» **Requirement**:
Copy the records from the start through the line containing "pos(606,12)", changing "paperclip" to "attachment" and leaving everything else untouched.
◇ ◇ ◇
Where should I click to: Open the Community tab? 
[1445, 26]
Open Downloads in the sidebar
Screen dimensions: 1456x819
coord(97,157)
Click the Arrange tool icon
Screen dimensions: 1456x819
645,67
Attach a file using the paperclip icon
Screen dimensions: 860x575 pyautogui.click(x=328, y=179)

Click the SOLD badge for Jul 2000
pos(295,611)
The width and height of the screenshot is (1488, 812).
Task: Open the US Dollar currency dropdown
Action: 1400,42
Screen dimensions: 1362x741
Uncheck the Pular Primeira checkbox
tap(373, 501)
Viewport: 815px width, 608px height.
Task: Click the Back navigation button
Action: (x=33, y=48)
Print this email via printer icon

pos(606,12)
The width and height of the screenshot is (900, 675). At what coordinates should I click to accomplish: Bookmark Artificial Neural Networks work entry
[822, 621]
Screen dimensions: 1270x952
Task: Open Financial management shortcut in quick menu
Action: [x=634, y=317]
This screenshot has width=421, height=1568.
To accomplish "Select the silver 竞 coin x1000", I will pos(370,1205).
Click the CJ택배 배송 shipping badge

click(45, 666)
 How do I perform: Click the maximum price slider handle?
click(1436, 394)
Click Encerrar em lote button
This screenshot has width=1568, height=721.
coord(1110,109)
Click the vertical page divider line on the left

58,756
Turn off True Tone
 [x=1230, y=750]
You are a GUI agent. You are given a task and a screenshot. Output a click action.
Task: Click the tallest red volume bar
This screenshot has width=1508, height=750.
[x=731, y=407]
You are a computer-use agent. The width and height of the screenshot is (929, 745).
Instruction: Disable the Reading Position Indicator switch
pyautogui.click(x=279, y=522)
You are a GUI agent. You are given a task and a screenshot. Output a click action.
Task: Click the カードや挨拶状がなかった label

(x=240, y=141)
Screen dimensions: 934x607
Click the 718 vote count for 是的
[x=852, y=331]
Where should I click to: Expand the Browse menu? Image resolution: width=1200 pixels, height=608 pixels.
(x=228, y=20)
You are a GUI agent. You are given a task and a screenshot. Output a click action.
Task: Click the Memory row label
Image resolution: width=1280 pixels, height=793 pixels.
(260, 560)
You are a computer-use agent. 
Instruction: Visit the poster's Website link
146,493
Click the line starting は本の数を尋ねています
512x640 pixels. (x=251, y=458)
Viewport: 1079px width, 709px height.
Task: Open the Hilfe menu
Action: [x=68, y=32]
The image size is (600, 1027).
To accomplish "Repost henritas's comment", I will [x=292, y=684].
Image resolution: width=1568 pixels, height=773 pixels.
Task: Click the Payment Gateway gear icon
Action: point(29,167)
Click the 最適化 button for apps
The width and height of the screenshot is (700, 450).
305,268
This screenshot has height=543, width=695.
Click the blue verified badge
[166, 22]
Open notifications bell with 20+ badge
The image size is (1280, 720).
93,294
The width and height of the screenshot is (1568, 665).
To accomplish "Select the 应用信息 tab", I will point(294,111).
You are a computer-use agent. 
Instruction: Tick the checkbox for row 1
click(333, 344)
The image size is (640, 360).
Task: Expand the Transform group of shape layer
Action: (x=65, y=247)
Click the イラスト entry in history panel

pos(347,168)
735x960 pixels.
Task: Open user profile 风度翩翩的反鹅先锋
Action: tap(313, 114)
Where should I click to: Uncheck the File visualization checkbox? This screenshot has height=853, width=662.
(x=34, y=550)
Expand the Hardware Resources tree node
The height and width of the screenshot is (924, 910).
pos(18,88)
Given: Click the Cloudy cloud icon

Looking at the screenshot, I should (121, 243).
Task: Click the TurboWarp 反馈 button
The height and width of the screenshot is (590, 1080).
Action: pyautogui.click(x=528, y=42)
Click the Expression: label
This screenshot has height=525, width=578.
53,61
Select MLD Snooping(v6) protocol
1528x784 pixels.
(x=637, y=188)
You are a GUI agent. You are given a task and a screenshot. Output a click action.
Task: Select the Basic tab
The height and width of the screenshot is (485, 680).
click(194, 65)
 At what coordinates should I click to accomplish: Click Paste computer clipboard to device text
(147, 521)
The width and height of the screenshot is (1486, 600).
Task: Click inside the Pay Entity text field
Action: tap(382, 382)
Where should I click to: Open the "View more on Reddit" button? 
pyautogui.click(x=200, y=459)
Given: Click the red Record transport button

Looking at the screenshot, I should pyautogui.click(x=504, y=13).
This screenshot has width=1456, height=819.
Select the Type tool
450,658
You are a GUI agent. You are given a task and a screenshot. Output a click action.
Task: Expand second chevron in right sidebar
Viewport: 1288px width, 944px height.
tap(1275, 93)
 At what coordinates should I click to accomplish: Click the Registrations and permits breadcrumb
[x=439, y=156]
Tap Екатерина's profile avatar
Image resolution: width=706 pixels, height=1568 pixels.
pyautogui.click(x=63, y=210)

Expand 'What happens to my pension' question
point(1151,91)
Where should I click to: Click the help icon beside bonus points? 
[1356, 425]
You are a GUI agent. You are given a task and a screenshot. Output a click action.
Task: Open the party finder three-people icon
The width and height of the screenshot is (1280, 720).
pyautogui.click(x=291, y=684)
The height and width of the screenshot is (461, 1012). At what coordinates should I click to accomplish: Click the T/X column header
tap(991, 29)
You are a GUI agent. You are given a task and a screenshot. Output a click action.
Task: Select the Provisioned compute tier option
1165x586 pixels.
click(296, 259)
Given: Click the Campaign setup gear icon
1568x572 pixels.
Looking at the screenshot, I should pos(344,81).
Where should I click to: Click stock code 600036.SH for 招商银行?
◇ ◇ ◇
» **Task result**:
Where should I click to: Open the Community tab? 
[1445, 26]
Open Downloads in the sidebar
Screen dimensions: 1456x819
coord(97,157)
Click the Arrange tool icon
Screen dimensions: 1456x819
645,67
Attach a file using the attachment icon
Screen dimensions: 860x575 pyautogui.click(x=328, y=179)

Click the SOLD badge for Jul 2000
pos(295,611)
The width and height of the screenshot is (1488, 812).
Task: Open the US Dollar currency dropdown
Action: 1400,42
Screen dimensions: 1362x741
Uncheck the Pular Primeira checkbox
tap(373, 501)
Viewport: 815px width, 608px height.
Task: Click the Back navigation button
Action: (x=33, y=48)
Print this email via printer icon

pos(606,12)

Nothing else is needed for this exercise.